Volume > Issue > Pope Benedict's Surprise

Pope Benedict’s Surprise

LET THEM COME TO ST. RADEGUND

By James M. Thunder | March 2009
James M. Thunder, a Washington, D.C., lawyer, was introduced to the story of Blessed Franz Jagerstatter as an undergraduate at the University of Notre Dame.

George Weigel has said that Pope Benedict XVI has been full of surprises. Just before Benedict arrived in the United States in April 2008, another observer, Fr. Raymond DeSouza, wondered whether Benedict would say or do anything that would surprise us as much as several other apparent “mistakes” he had made during his three-year papacy. Fr.

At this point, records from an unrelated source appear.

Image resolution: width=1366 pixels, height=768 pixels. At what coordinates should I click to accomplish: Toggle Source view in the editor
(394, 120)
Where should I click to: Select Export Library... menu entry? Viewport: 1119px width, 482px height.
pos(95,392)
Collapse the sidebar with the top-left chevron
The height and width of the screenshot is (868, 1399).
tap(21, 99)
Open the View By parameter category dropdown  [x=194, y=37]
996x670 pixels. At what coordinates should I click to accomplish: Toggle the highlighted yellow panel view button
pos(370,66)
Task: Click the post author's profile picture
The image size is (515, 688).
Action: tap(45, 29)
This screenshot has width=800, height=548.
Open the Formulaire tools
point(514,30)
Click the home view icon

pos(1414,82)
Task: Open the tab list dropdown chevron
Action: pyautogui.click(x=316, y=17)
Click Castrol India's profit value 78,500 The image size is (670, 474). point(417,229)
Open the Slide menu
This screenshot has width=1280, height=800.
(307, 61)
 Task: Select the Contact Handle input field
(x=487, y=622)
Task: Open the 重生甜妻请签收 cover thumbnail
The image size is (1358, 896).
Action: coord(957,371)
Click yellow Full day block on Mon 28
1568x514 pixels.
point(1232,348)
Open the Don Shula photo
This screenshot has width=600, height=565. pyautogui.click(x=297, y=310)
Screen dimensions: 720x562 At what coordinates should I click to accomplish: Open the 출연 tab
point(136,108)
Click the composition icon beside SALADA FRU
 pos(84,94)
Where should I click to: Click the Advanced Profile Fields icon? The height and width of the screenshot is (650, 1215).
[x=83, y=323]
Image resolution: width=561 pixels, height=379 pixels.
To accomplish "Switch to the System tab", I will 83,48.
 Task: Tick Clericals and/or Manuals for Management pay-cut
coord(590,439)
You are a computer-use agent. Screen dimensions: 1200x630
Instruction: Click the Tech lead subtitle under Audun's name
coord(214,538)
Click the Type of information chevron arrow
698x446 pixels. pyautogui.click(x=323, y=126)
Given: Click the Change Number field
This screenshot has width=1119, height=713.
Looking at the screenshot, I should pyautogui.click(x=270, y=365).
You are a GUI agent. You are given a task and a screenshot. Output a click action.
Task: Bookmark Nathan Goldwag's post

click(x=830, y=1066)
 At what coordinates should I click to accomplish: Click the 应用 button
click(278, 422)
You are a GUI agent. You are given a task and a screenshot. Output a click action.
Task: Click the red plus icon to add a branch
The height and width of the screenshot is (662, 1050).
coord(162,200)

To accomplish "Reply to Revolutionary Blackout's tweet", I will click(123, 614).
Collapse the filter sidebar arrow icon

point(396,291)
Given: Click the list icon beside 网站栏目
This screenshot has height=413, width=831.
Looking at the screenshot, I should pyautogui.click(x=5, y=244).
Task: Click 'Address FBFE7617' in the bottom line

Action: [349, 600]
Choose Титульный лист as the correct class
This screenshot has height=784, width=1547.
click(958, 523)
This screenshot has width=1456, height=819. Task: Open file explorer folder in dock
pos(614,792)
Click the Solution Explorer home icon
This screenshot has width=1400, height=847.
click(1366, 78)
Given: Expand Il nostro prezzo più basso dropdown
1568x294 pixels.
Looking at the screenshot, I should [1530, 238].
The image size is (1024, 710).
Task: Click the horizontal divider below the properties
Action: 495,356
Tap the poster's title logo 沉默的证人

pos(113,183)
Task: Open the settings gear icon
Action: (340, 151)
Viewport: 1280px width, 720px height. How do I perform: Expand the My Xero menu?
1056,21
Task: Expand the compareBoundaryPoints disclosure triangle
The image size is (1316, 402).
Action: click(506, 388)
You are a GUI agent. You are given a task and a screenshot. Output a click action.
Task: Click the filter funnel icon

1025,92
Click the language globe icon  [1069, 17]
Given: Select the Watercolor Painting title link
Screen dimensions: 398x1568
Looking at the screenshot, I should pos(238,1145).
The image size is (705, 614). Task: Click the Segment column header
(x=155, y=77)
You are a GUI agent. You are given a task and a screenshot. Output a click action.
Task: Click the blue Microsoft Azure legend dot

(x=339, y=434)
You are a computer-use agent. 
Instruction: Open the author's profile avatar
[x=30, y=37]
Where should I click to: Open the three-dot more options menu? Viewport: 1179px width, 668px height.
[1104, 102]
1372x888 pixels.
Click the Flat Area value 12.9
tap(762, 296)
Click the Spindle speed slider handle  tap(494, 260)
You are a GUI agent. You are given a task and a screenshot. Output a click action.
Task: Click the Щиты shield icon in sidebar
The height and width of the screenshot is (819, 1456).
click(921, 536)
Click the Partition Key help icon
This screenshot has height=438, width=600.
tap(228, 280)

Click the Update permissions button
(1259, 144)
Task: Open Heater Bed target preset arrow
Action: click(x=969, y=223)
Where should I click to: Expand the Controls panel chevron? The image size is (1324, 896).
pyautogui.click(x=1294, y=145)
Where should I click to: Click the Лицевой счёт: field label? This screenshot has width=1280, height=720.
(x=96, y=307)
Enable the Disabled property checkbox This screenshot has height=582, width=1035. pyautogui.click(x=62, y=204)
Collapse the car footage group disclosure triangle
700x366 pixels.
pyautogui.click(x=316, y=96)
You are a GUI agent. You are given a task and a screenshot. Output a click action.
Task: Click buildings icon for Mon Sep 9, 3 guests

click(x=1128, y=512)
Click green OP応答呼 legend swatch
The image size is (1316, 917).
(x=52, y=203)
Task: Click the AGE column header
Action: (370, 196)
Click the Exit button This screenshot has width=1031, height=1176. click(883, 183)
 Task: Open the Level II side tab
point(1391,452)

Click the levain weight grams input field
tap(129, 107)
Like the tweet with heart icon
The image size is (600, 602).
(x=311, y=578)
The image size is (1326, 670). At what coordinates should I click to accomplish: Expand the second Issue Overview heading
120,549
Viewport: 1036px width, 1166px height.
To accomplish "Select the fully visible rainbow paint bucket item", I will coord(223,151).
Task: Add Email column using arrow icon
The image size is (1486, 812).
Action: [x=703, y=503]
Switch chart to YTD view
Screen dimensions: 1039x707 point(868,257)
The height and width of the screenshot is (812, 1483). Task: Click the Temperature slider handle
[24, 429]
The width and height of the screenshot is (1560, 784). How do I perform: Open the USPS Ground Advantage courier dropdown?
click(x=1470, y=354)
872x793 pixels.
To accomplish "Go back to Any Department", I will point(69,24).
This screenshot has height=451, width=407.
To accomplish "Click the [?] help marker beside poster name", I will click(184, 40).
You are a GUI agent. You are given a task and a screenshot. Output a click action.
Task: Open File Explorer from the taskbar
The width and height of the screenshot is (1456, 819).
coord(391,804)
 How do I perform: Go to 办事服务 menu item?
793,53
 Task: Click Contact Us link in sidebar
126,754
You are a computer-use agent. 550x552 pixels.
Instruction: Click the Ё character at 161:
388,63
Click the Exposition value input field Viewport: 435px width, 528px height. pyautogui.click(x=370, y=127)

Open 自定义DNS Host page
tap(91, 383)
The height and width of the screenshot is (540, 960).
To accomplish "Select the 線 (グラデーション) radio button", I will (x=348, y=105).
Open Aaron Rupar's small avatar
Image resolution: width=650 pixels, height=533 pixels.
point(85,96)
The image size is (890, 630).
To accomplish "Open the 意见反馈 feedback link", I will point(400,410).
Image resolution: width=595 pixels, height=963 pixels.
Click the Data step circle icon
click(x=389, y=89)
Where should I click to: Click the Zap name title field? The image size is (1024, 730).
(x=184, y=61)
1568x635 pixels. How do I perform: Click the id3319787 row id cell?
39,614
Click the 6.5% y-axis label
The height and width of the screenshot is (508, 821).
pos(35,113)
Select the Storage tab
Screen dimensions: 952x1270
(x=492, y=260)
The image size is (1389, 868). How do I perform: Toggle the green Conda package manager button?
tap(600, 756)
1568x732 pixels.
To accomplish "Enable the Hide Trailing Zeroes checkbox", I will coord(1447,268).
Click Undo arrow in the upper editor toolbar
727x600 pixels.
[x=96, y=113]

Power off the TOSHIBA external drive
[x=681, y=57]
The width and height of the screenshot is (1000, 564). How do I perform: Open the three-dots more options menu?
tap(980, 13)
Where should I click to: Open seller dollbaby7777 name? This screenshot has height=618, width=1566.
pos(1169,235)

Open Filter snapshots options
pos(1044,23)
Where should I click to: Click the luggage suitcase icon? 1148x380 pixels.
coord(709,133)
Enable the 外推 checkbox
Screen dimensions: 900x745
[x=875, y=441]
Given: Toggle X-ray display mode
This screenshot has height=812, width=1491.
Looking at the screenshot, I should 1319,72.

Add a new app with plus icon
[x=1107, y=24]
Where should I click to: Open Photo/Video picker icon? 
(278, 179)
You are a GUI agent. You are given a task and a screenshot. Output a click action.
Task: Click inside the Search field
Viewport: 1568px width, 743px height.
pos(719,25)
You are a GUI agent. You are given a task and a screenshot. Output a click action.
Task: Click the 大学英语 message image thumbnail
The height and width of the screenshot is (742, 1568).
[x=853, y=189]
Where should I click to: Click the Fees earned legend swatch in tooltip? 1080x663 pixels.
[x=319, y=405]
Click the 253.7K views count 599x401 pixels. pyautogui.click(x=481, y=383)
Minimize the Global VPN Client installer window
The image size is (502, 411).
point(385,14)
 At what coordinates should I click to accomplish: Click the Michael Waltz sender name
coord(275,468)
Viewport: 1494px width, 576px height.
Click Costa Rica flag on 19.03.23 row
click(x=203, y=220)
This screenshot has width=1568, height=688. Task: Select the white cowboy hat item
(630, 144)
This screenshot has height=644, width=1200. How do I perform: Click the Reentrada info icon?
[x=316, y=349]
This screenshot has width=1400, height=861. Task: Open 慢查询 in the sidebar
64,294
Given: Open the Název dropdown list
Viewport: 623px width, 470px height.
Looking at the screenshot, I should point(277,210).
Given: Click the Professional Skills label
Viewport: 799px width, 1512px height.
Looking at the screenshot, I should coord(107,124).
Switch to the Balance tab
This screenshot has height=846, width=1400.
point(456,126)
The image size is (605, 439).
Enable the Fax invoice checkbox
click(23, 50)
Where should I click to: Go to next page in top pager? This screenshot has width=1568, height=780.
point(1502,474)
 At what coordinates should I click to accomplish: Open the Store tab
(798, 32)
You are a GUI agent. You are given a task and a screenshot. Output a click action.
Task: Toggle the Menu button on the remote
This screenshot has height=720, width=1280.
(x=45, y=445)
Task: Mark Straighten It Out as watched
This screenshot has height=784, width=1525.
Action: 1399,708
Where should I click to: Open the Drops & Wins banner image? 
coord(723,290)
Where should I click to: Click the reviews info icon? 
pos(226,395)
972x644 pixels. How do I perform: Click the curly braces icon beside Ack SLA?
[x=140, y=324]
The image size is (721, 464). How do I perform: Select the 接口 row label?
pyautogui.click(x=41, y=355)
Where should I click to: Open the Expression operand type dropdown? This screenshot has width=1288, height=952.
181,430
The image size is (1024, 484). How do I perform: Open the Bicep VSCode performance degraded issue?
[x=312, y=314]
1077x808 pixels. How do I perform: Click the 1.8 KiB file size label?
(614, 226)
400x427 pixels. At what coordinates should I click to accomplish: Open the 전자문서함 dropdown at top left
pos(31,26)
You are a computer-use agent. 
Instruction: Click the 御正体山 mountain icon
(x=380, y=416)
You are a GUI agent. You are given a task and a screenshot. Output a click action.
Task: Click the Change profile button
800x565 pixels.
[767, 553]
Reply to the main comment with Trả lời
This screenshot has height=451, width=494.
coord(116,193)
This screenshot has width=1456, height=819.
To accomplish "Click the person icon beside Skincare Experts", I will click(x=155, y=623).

DeSouza’s list of “mistakes” or “surprises” did not include the decree Benedict issued on June 1, 2007. This decree was indeed a surprise, and it is equally surprising that, in the ensuing year-plus, there has been precious little analysis of the import of this decree in light of world events.

On June 1, 2007, Benedict declared that Franz Jagerstatter had been a martyr for the Catholic faith. It was one of several papal actions on June 1 announced in a June 3, 2007, Vatican press release. The announcement simply stated that Jagerstatter was “an Austrian peasant who was guillotined in Berlin in 1943 for having refused any collaboration with the Nazis. He was 36, a husband and a father of three.”

Taken at face value, this decree appeared to be just another routine example of a pope making a ruling concerning the beatification or canonization of a Catholic. Outside observers might ask: Wasn’t Jagerstatter just another man among the millions killed during the Nazi era? Wasn’t it obvious to Jagerstatter’s contemporaries who had half a brain that the war the Nazis waged was grievously wrong? No and no.

Benedict’s decree allowed Jagerstatter, a native of St. Radegund, Austria, to be declared a “blessed,” one step short of a canonized saint. He was declared blessed in a ceremony on October 26, 2007. It was surrounding this event in October — not the decree in June — that some short biographical sketches of Franz appeared in the Catholic and secular press. Franz was clearly a devout Catholic — he was a sacristan who attended daily Mass — but no sketch answered the question of why his refusal to collaborate with the Nazis was a distinctively Catholic thing to do, meriting the appellation “martyr” for the Catholic faith. After all, the Nazis did not generally arrest or execute Catholics. Indeed, Franz himself was not arrested until he presented himself to military authorities, as he was ordered to do, and refused service.